■ Aim: List every line of the material below that contains the string "icon", treating uppercase and lowercase letters as distinct.

■ Dataset excerpts:
········

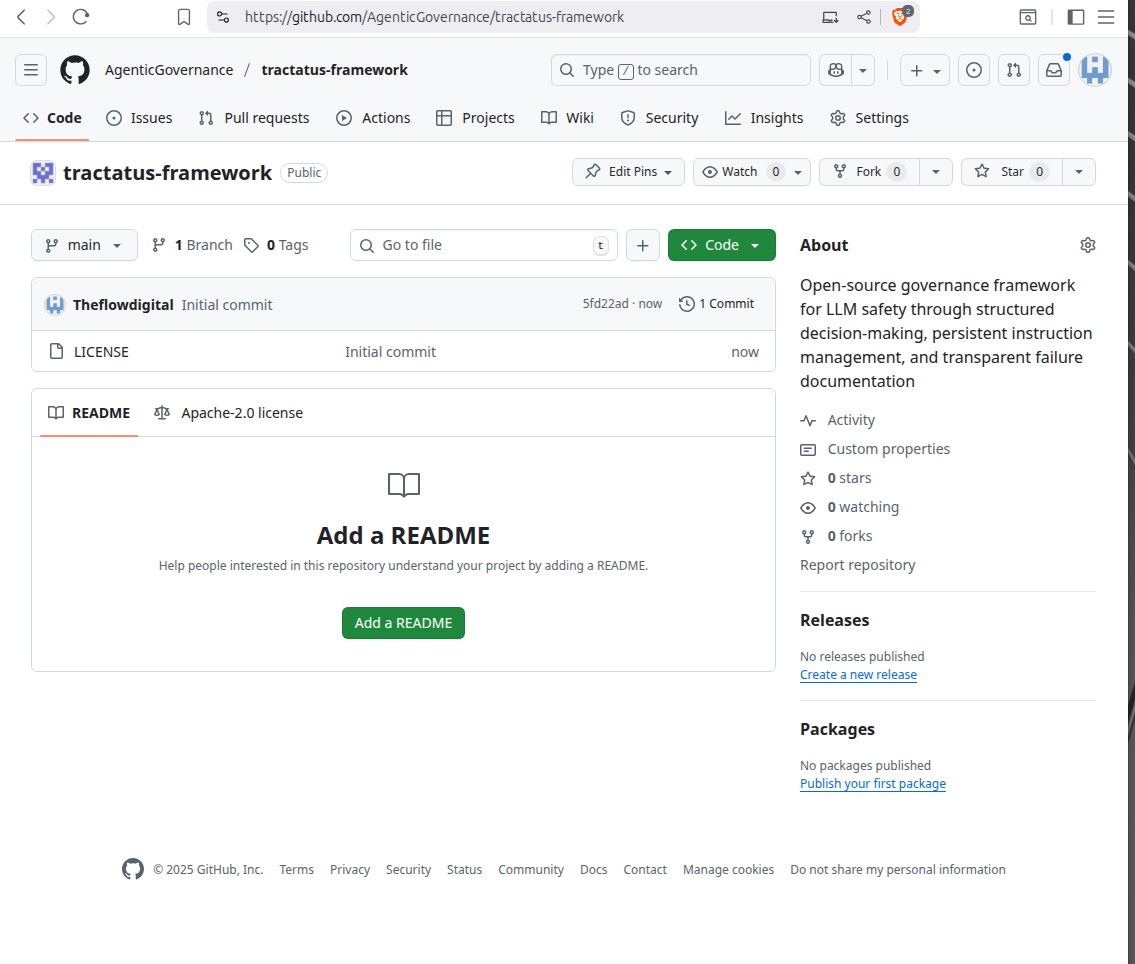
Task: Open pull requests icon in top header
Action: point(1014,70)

········

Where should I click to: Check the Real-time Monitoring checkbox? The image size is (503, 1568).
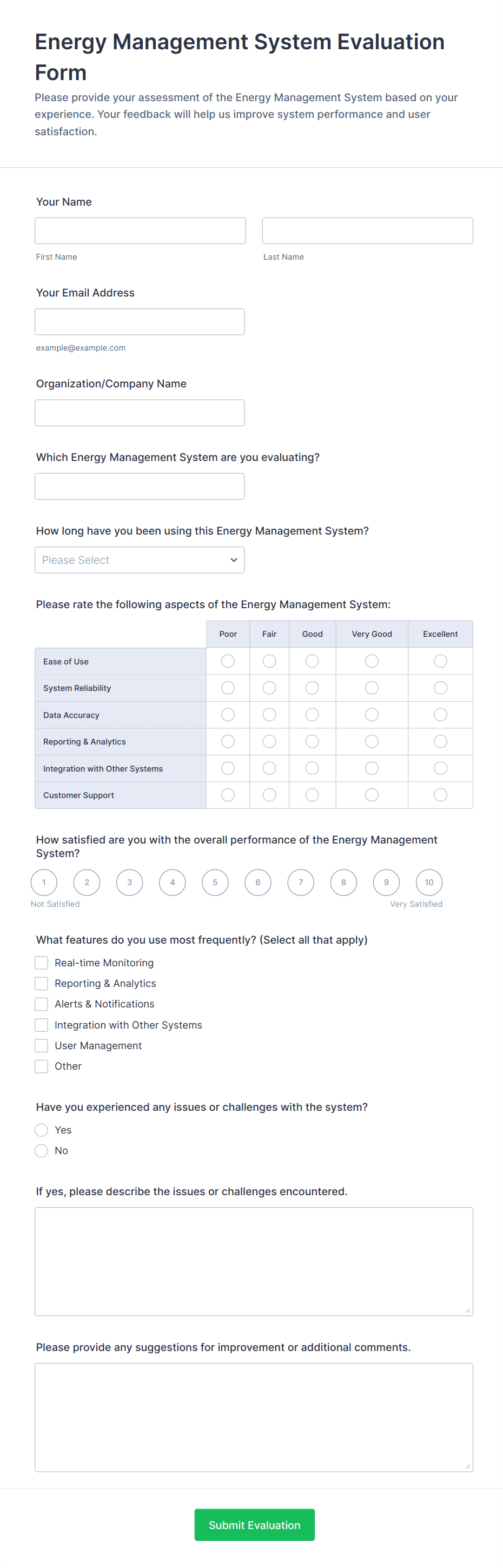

········

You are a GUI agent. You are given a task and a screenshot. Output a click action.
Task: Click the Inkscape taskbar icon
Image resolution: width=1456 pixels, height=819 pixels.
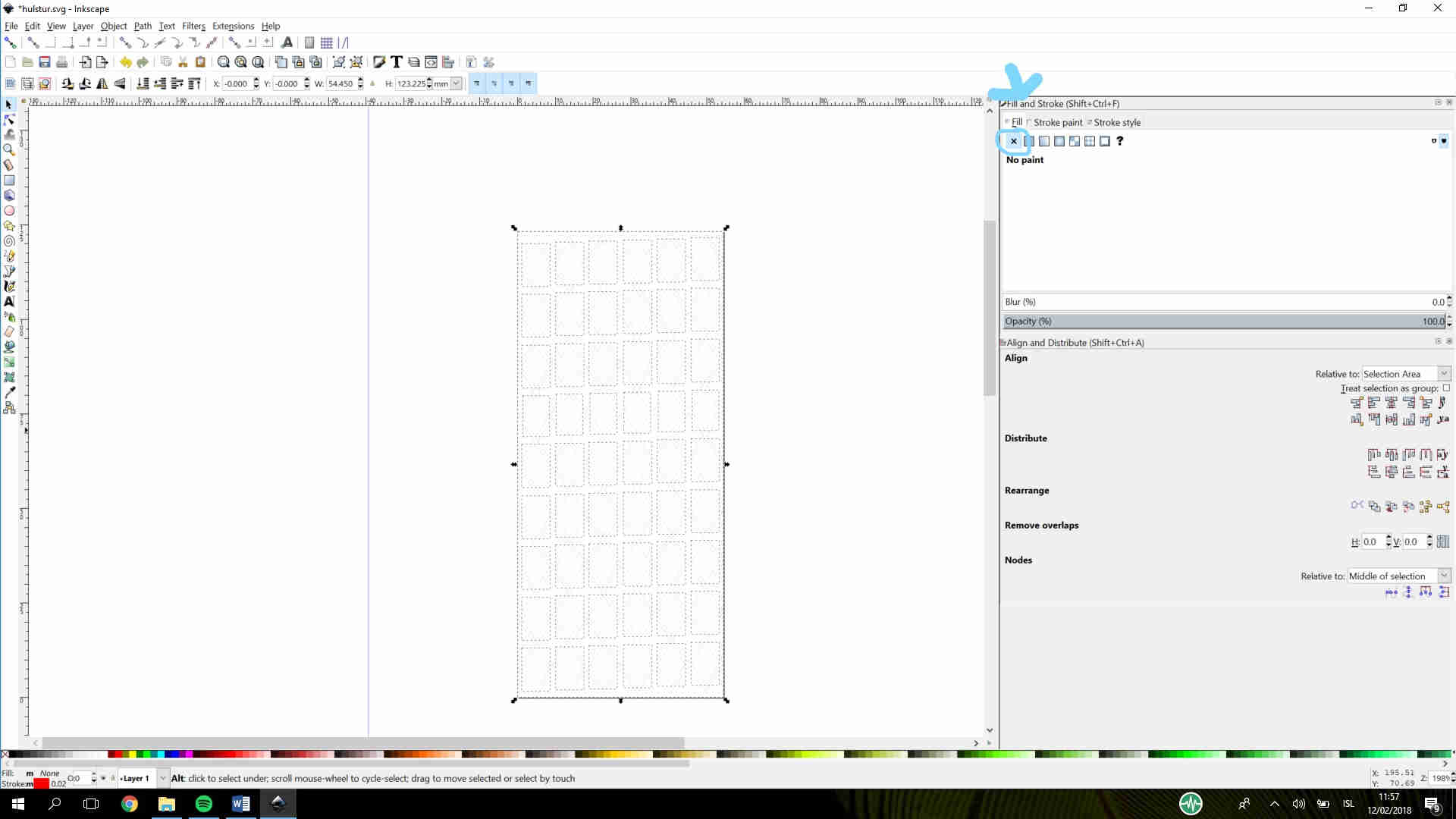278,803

········

■ Written solution:
Task: Open pull requests icon in top header
Task: Click the Inkscape taskbar icon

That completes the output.